When people talk about health insurance affordability, they typically focus on premiums, the sticker price for a policy. For the plans being sold through the online health insurance marketplaces next year, much of the discussion has been on tax credits that can reduce the monthly premium for people with incomes up to 400 percent of the federal poverty level ($94,200 for a family of four in 2013).
But the Affordable Care Act also established another type of financial assistance for people who buy plans on the marketplaces, also known as exchanges. Cost-sharing subsidies can substantially reduce the deductibles, copayments, coinsurance and total out-of-pocket spending limits for people with incomes up to 250 percent of the federal poverty level ($58,875 for a family of four in 2013). Those reductions could be an important consideration for lower-income consumers when choosing their coverage.
“Particularly for people who have to utilize a high amount of services, the reduction in total out-of-pocket costs” can be important, says Dana Dzwonkowski, an expert on ACA implementation at the American Cancer Society’s Cancer Action Network.
Cost-sharing reductions will be applied automatically for consumers who qualify based on their income, but only if they buy a silver-level plan, considered the benchmark under the law.

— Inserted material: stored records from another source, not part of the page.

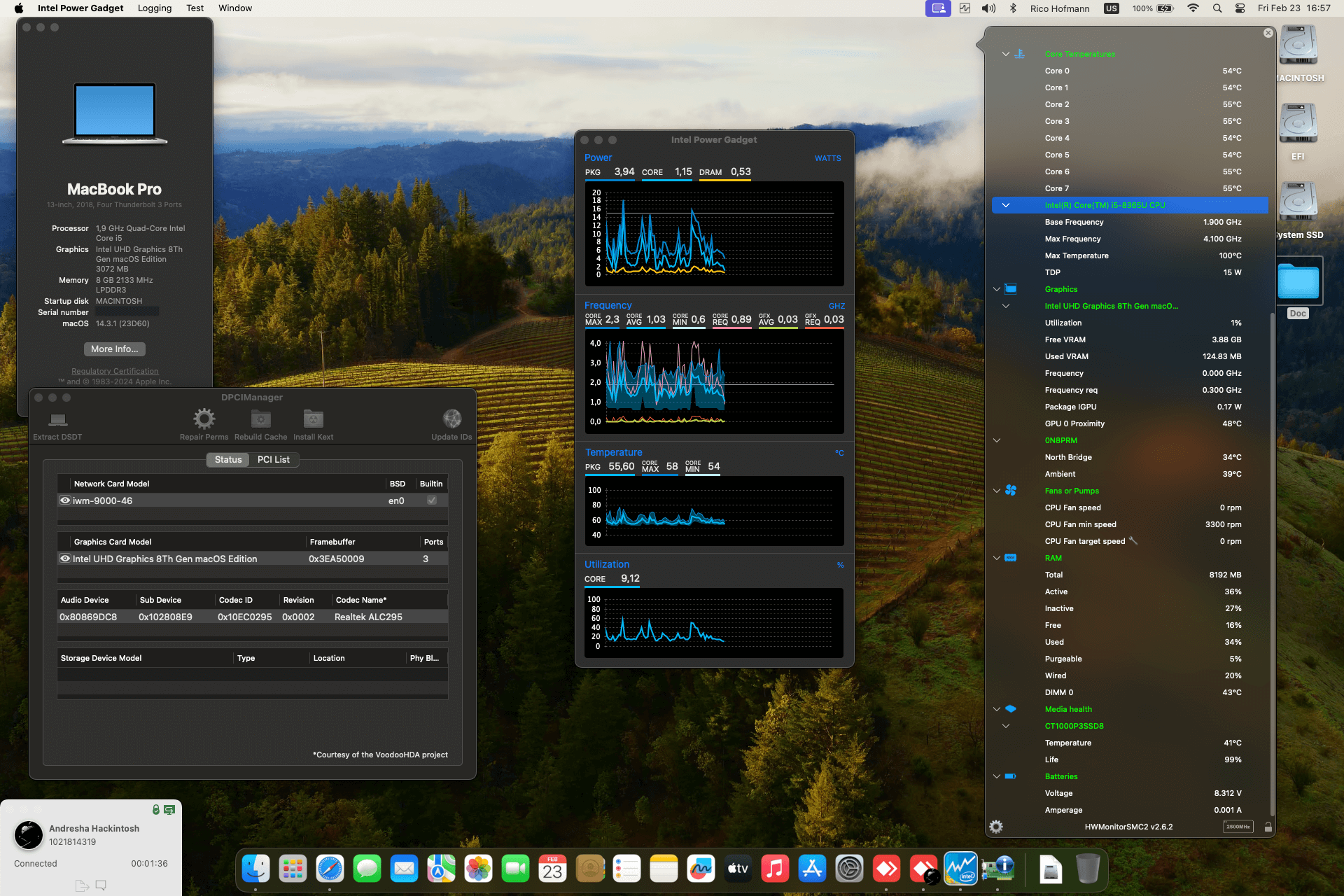The height and width of the screenshot is (896, 1344).
Task: Click the Bluetooth menu bar icon
Action: click(x=1013, y=8)
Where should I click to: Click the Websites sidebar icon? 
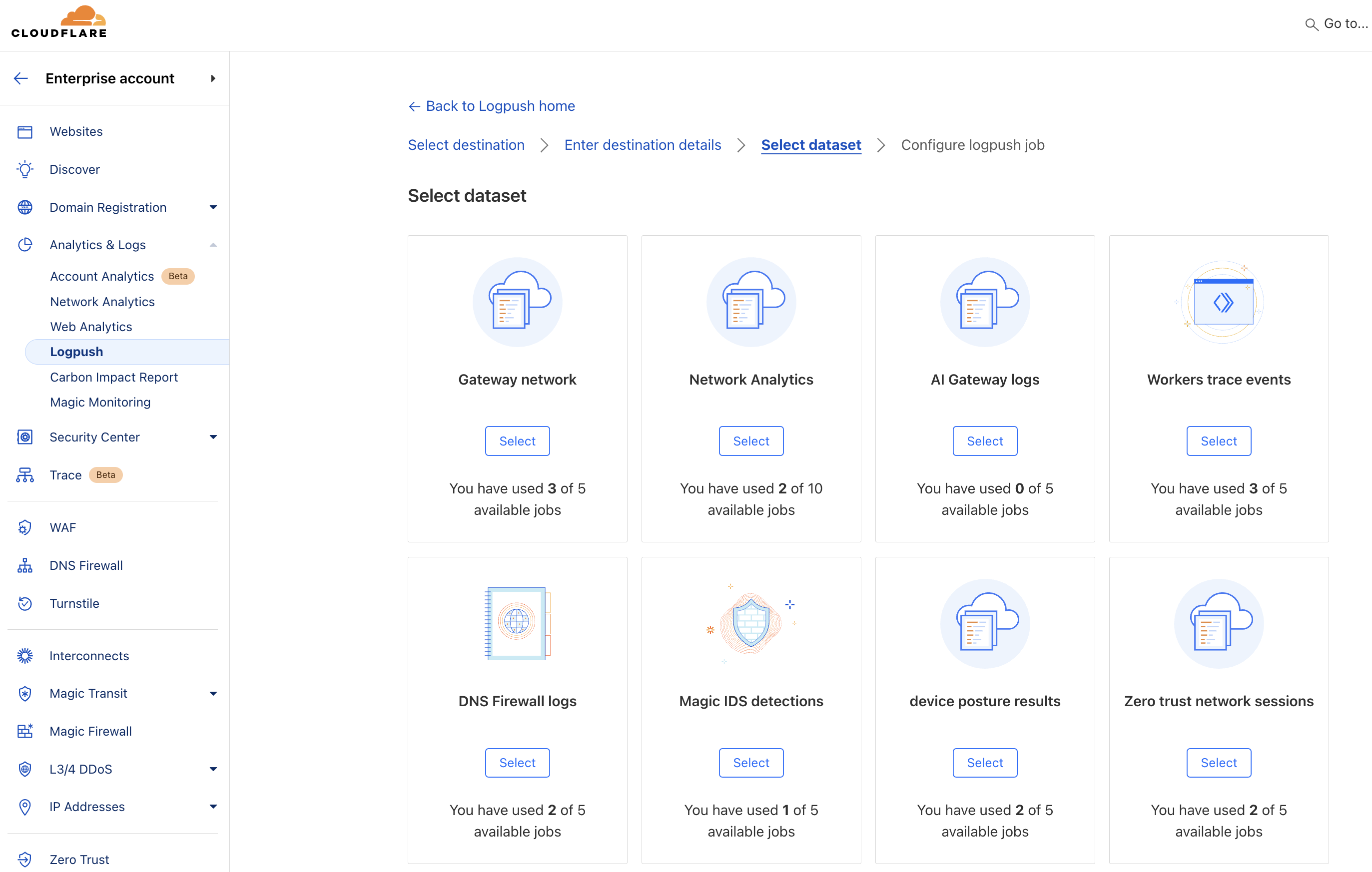25,132
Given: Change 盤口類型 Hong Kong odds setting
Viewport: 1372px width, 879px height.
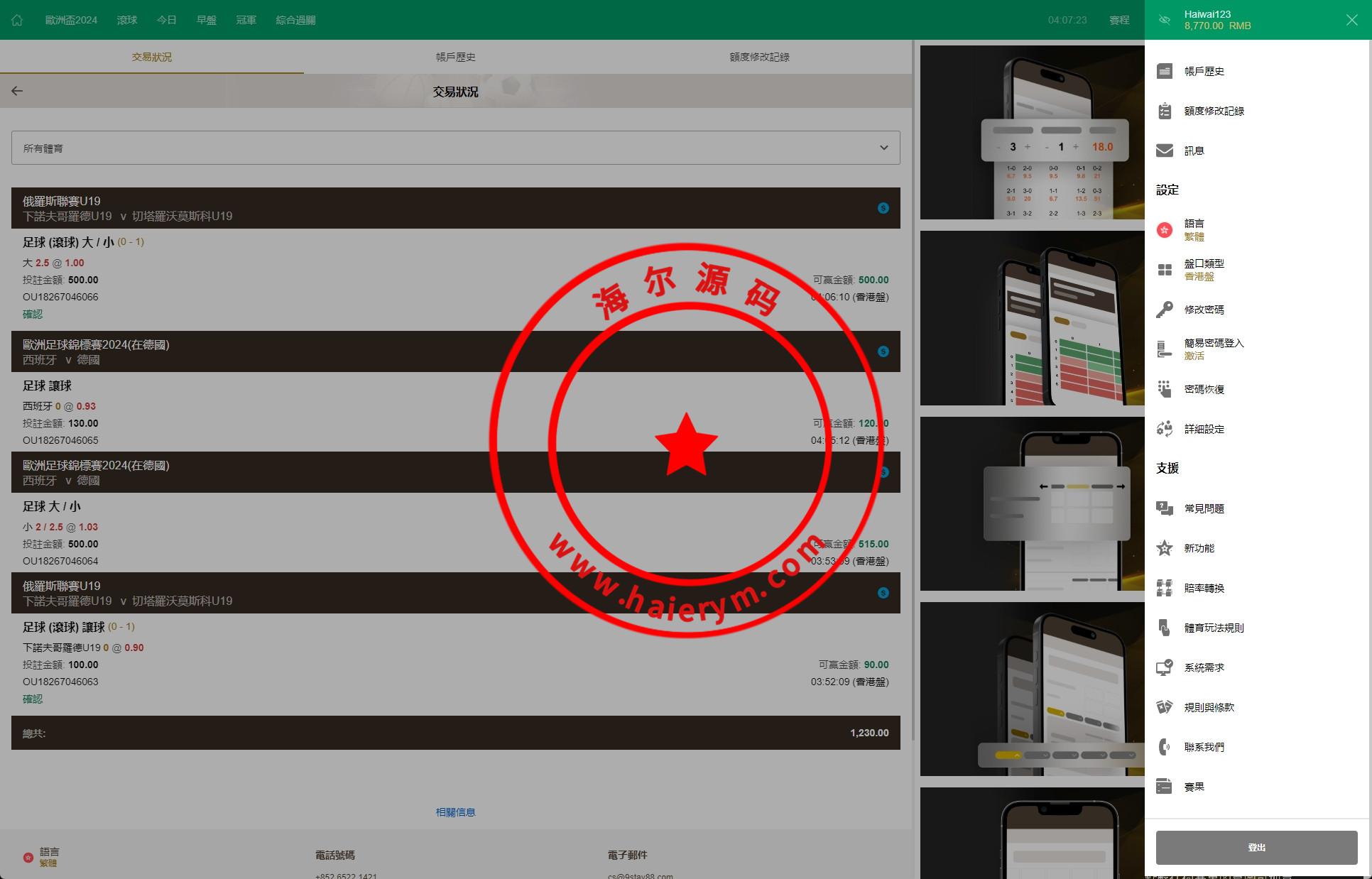Looking at the screenshot, I should click(x=1203, y=270).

Silver plans are one of the four categories that will be sold on the exchanges, each named for a precious metal. Premiums for the plans will vary, and each will offer a different level of cost sharing for the consumer through deductibles and copayments, among other things. A silver plan will generally pay 70 percent of covered medical expenses, leaving the consumer responsible for 30 percent.
The insurer will typically cover 60 percent of expenses in a bronze plan, 80 percent in a gold plan and 90 percent in a platinum plan. All exchange plans will offer a similar package of comprehensive services that cover 10 so-called essential health benefits and cover certain types of preventive care at 100 percent.
The federal cost-sharing subsidies essentially increase the insurance company’s share of covered benefits, resulting in reduced out-of-pocket spending for lower-income consumers. A family of four whose income is between 100 and 150 percent of the federal poverty level ($23,550 to $35,325) will be responsible for paying 6 percent of covered expenses out-of-pocket compared with the 30 percent that a family not getting subsidized coverage would owe in a silver plan. A family with an income between 150 and 200 percent of the poverty level ($35,325 to $47,100) will be responsible for 13 percent of expenses, and one with an income between 200 and 250 percent of the poverty level will be responsible for 27 percent ($47,100 to $58,875).
In addition, people who earn 250 percent of the federal poverty level or less will also have their maximum out-of-pocket spending capped at lower levels than will be the case for others who buy plans on the exchange. In 2014, the out-of-pocket limits for most plans will be $6,350 for an individual and $12,700 for a family. But people who qualify for cost-sharing subsidies will see their maximum out-of-pocket spending capped at $2,250 or $4,500 for single or family coverage, respectively, if their incomes are less than 200 percent of the poverty level, and $5,200 or $10,400 if their incomes are between 200 and 250 percent of poverty.
Insurers have some flexibility in how they structure their plans to meet cost-sharing reductions. But in states that will require plans to standardize deductibles, copayments and coinsurance amounts, it’s possible to see how out-of-pocket costs may vary.
In California, for example, a standard silver plan will have a $2,000 deductible, a $6,400 maximum out-of-pocket limit and a $45 copayment for a primary care office visit. Someone whose income is between 150 and 200 of the poverty level, on the other hand, will have a silver plan with a $500 deductible, a $2,250 maximum out-of-pocket limit and $15 copays for primary care doctor visits.
Healthy people might be inclined to go with an exchange bronze plan or the catastrophic plan (a high-deductible plan available only to people under age 30 that will have lower premiums than a silver plan), figuring they won’t need the cost-sharing assistance.
“It’s an individual calculation,” says Jennifer Tolbert, director of state health reform at the Kaiser Family Foundation. (KHN is an editorially independent program of the foundation.)
However, she says, services that aren’t preventive in nature may be subject to a much higher deductible than in a silver plan–$5,000 in the case of the California bronze plan–and could result in significant cost sharing.
“And remember, those people are going to be getting pretty significant premium tax credits for the silver plan, which will bring the cost of premiums down quite a bit,” she says.
Consumers should keep in mind, though, the cost-sharing subsidies apply to in-network expenses only. That may become an issue in some plans with limited provider networks.
“In the exchanges, a lot of insurers are going to narrower networks as a way to keep costs down,” says Christine Monahan, a senior health policy analyst at Georgetown University’s Center on Health Insurance Reforms. “If you go out of network, you could be subject to higher cost sharing and balance billing.”